The receptionist said “Good-bye, honey” into his headset, pressed a button on his desk, and looked at Ig. The receptionist had a big, round, moony face, and probably his name was Chet or Chip. Behind his square-framed glasses was a bright look of dismay or bafflement.

“Help you?” he asked Ig.

“Yes. Could you-”

But then something else caught Ig’s attention: the security monitor in that room on the other side of the Plexiglas window. It displayed a fish-eyed view of the reception area-the potted plants, the inoffensive plush couches, and Ig himself. Only something was wrong with the monitor. Ig kept splitting into two overlapping figures and then jumping back together; that part of the image was flickering and unstable. The primary image of Ig showed him as he was, a pale, gaunt man with tragically receding hair, a goatee, and curving horns. But then there was that secondary shadow image, dark and featureless, which kept twitching in and out of existence. This second version of himself was without horns-an image not of who he was but of who he had been. It was like watching his own soul trying to pry itself free from the demon to which it was anchored.

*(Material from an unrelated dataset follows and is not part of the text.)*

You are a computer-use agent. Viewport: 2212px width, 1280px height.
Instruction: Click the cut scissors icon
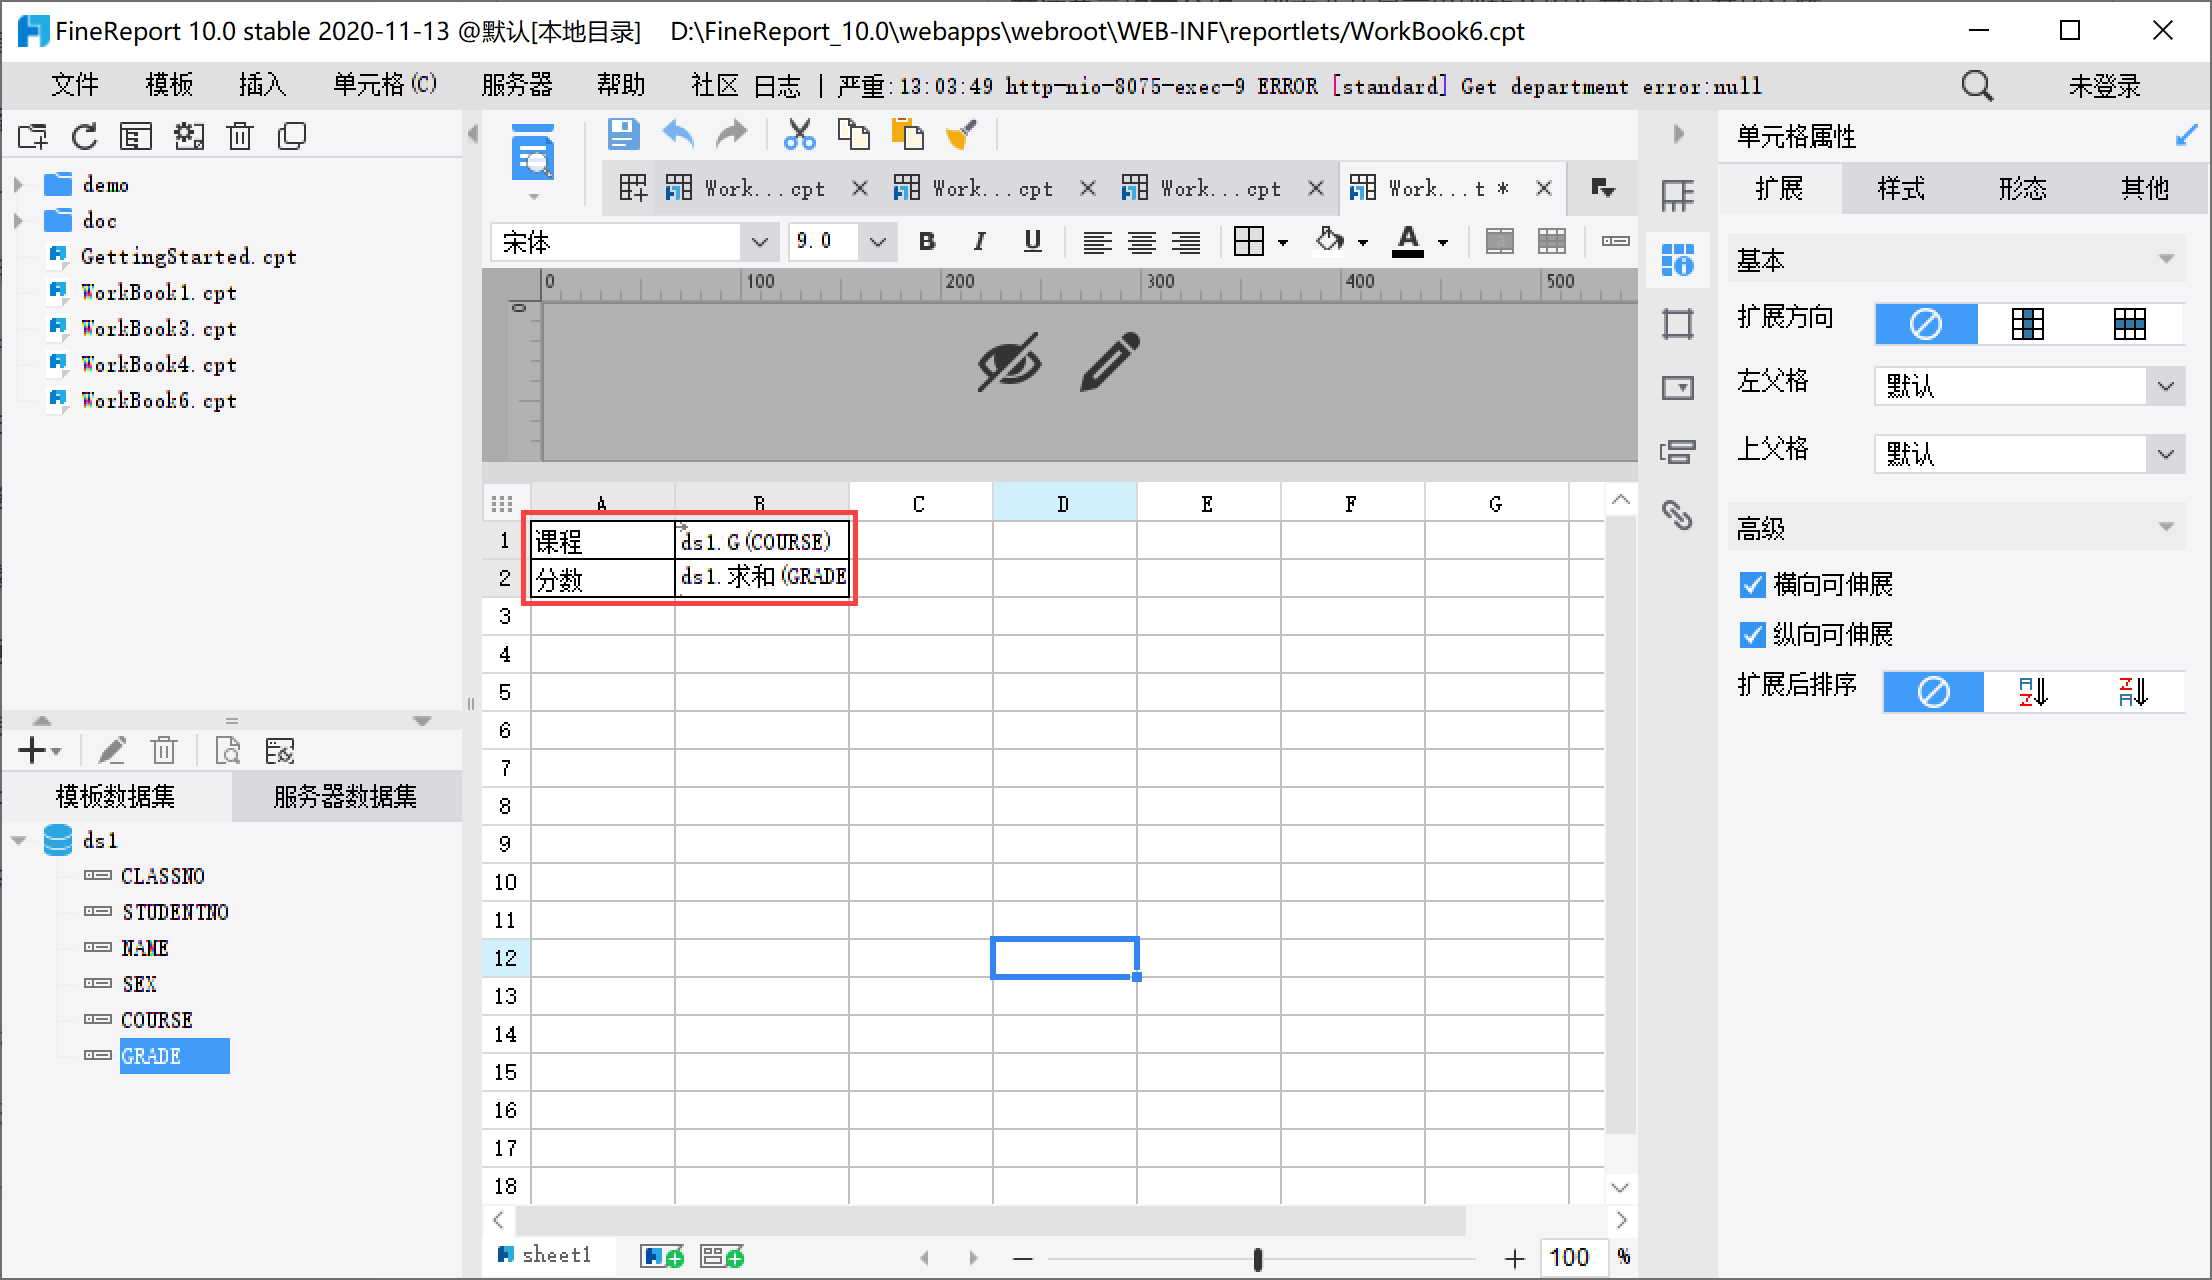tap(799, 134)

The state trooper who sat in that bare, brightly lit room with the monitor had noticed as well, had revolved in his office chair to study the screen. Ig could still not see the trooper’s face; he had rotated far enough around so Ig could see only his ear and his polished white dome, a cannonball of bone and skin, resting on the thick, brutal plug of his neck. After a moment the state trooper reached out and banged his fist on the monitor, trying to correct the image, and hit it so hard that for a moment the whole picture blacked out.